A few holiday blog nuggets:

  • What, exactly, is the difference between a songwriter and a composer? This came up in conversation last week, and I couldn't answer it.

  • I had my first phone interview, which was actually a sort of pre-interview. The college has hired a headhunting firm, and the firm is doing a first round of phone interviews, presumably as a sort of 'bozo filter.' I'll be severely bummed if I don't make it past the bozo filter.

  • In the tub, The Boy announced “when I fart, it makes my winkle go up. That's how I teach my winkle to raise its hand!” I had no idea what to say to that.

  • I heard from my brother and his wife this weekend. They're in that awful will-the-sleep-deprivation-ever-end stage with Little One. Hearing them talk about it, the memories came rushing back. I remember being so tired one night that I walked directly into a wall. From an evolutionary perspective, it's utterly amazing that anybody makes it past the first three months.

  • The Boy asked us why MLK was so important. It's kind of hard to explain to a five-year-old, since I don't want to inadvertently introduce him to the idea of racism. Bless his little heart, I don't think the concept has crossed his mind. I know he'll need to learn about it eventually, but I don't know if a five-year-old has the emotional sophistication to grasp the concept without getting self-conscious or otherwise weird about it. His classmates are incredibly multiracial, and the school has been artful about saying that MLK was about treating people the same, even if they look different (and leaving it at that).
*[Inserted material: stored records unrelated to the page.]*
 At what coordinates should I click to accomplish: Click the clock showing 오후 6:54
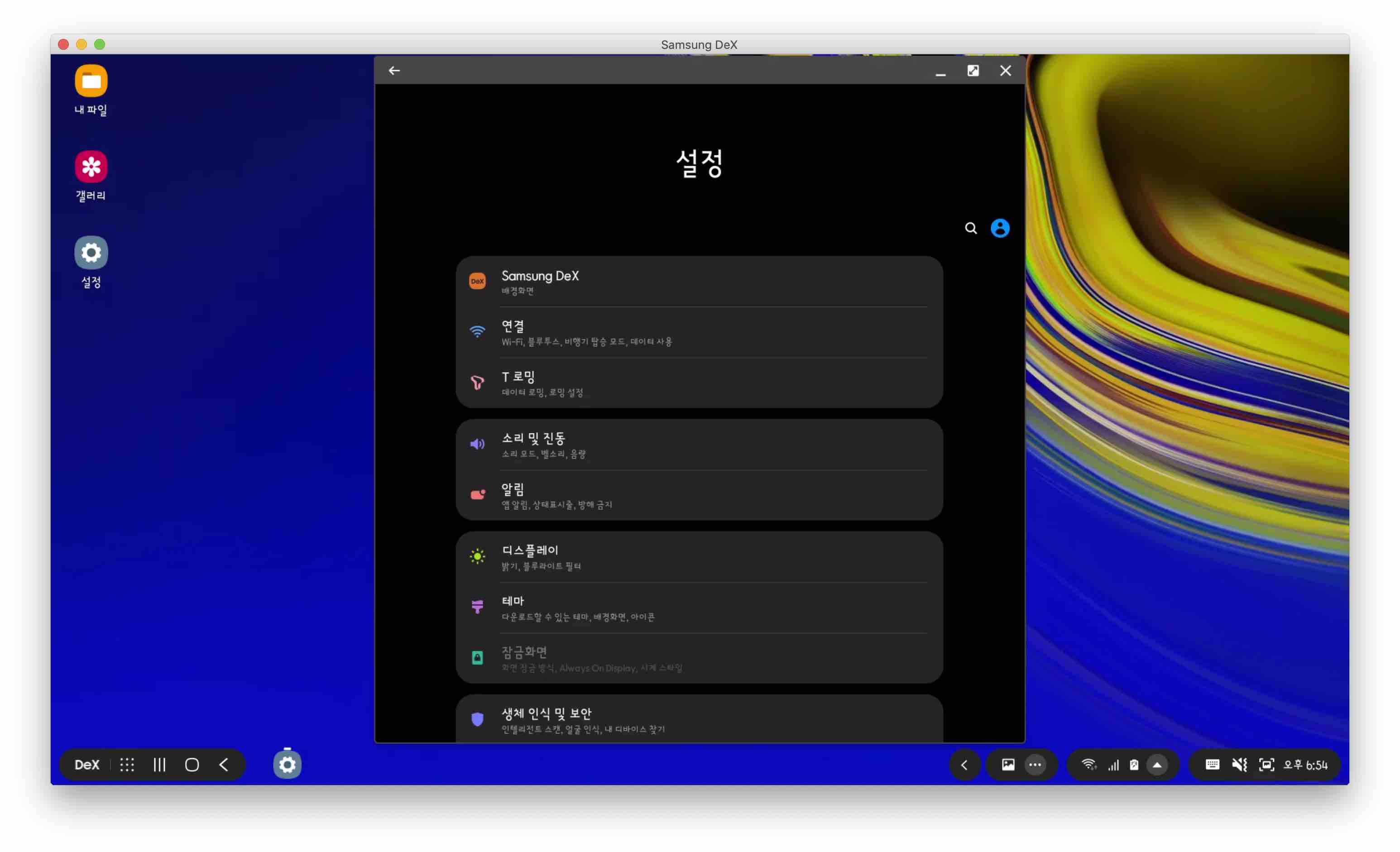point(1305,765)
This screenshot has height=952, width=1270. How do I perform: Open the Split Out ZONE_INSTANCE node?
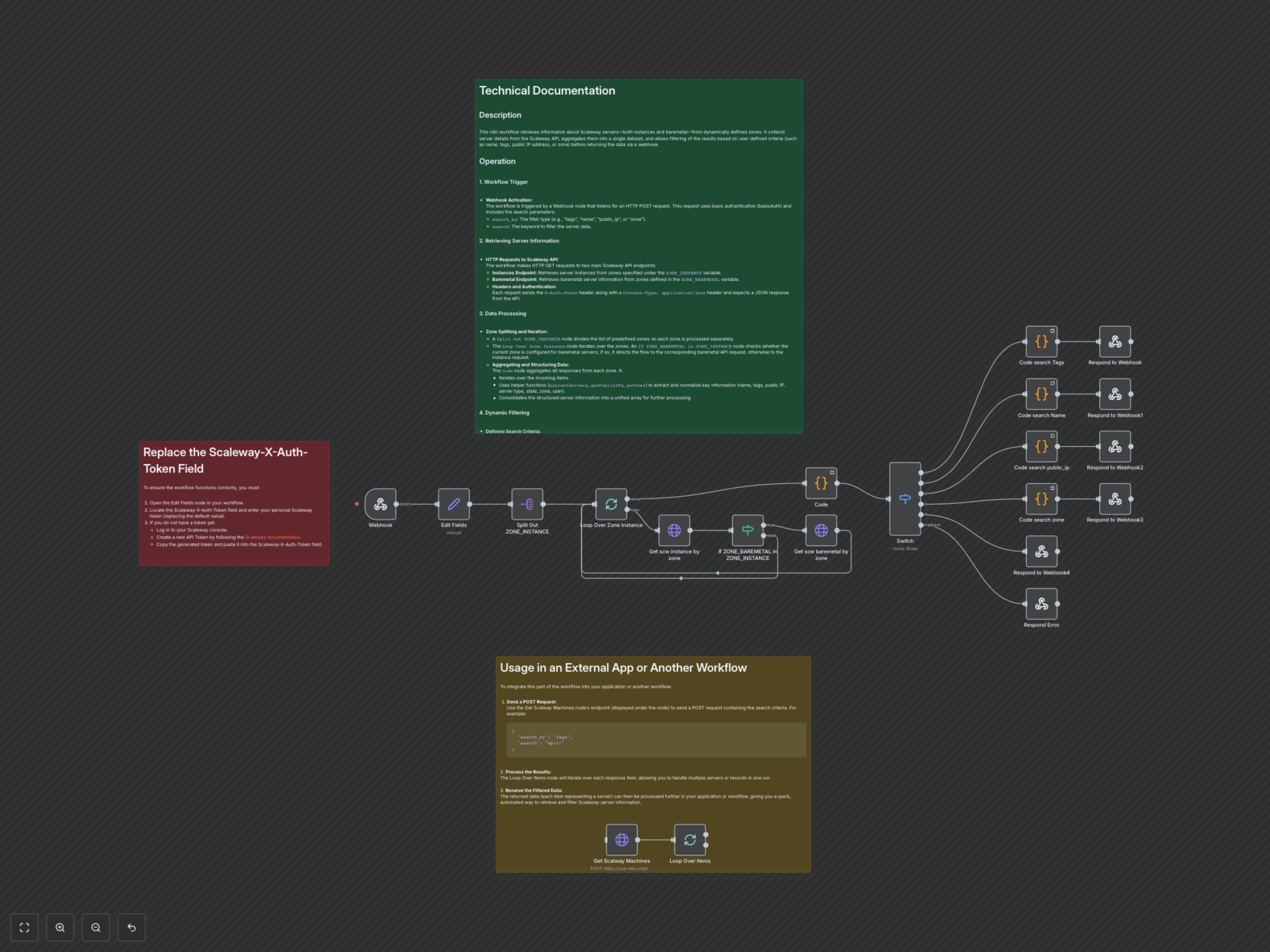(527, 504)
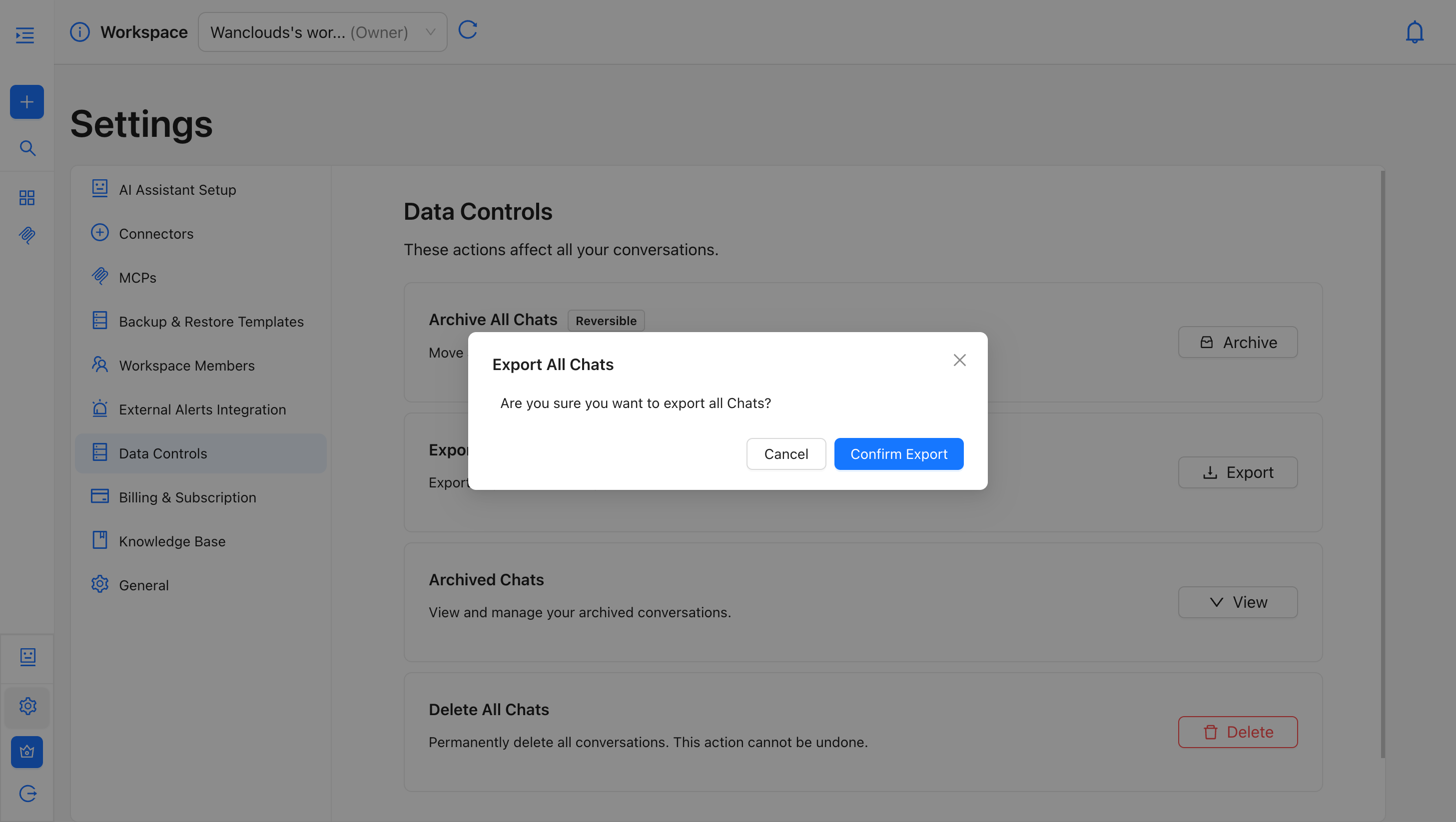The width and height of the screenshot is (1456, 822).
Task: Go to Workspace Members section
Action: (186, 366)

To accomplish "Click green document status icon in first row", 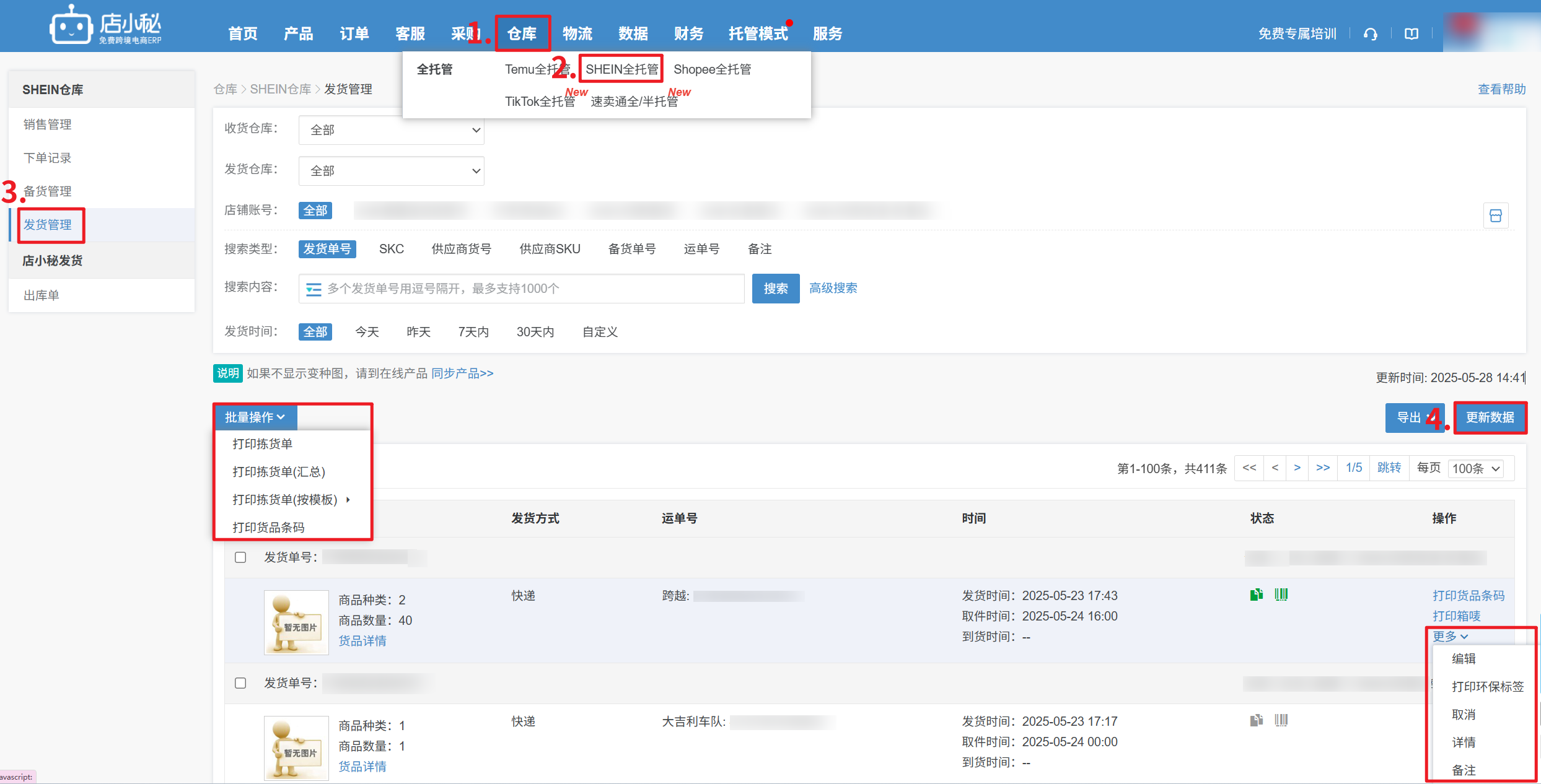I will (1256, 595).
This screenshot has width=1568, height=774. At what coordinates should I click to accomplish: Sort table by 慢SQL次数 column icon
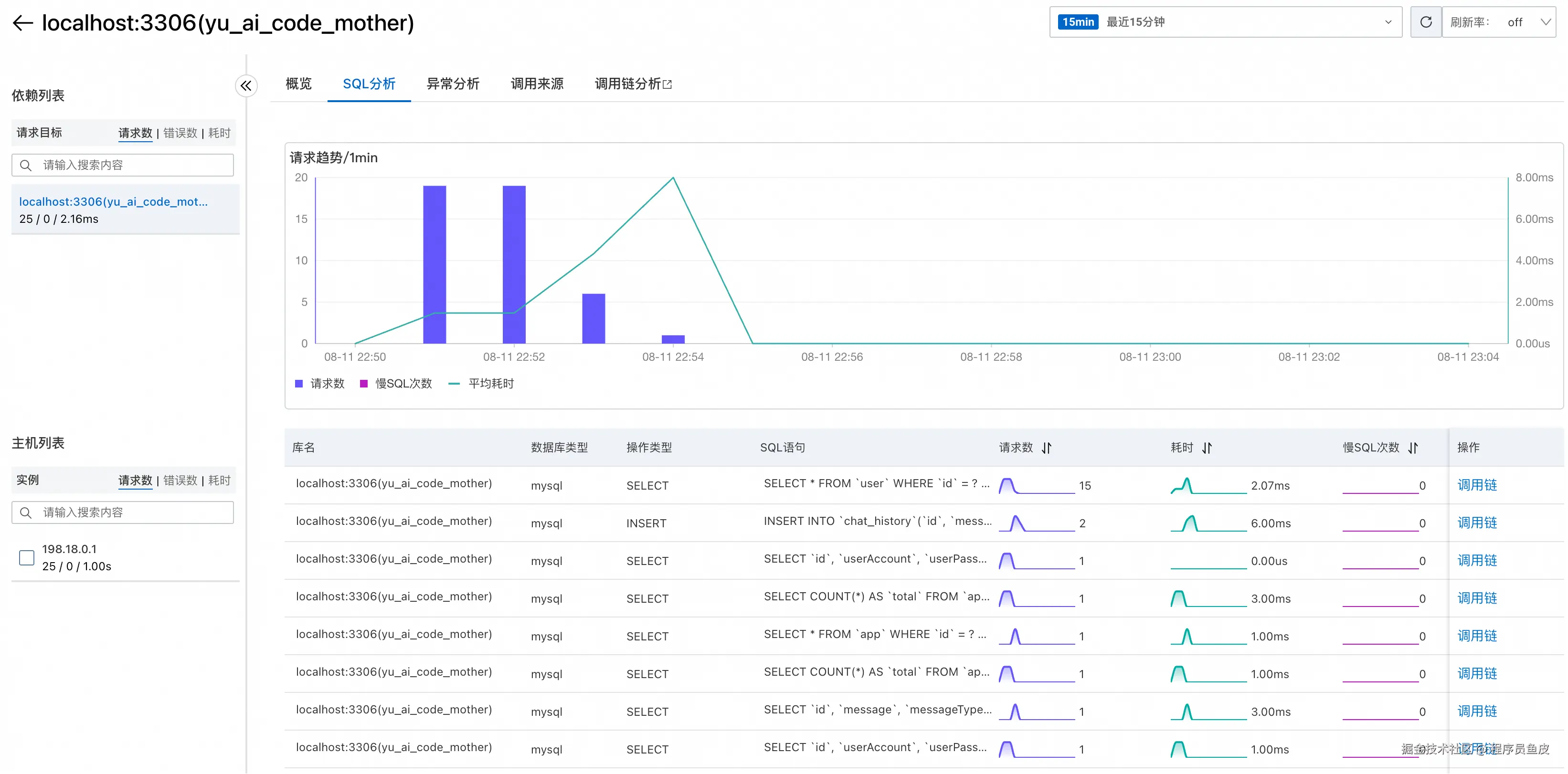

So far, that's pretty much what we've tried to do, but I'll admit that a statement as anodyne as that loses much of its meaning.

  • I blame the media for not previously altering me to the utter coolness of the following: Amy Rigby, Laura Cantrell, the Wondermints, and Joanna Newsom. Emusic.com is a fine, fine thing.

  • For Christmas, The Boy got a DVD of “Popular Mechanics for Kids,” which was a Canadian tv series showing how lightning worked, or how igloos stay up, or how airplane builders use wind tunnels to test resistance on wings. I put it on one afternoon out of sheer desperation to quiet TB. Lo and behold, it was hosted by a very young, but recognizable, Elisha Cuthbert (from '24'). Apparently, she's Canadian, and she knows how to build an igloo. They should have used that on '24.'

  • That's not to say that all Canadians know how to build igloos. Just want to stave off the inevitable flaming, there.

  • For that matter, not all Canadians have been on '24,' either.

  • I took TB to a planetarium show, and, true to form, fell asleep. In my defense, the seats lean back, and it's dark in there. I mean, honestly.

  • I wish I had fallen asleep during The Holiday,which The Wife and I saw over Christmas break. Verily, 'twas a steamer. In retrospect, the guy in the row behind us who spent five consecutive minutes crinkling cellophane for no discernible reason was actually trying to improve our moviegoing experience. Jack Black's career trajectory is starting to look like Janeane Garofalo's, and no good can come of that. And as much as it pains me to admit it, Cameron Diaz couldn't act her way out of a paper bag. It wasn't even campy-bad, like the old Batman tv show or William Shatner. It was just there-go-two-hours-of-my-life-I'll-never-get-back bad. Sleep would have been a far better use of my time. Or learning how to build an igloo.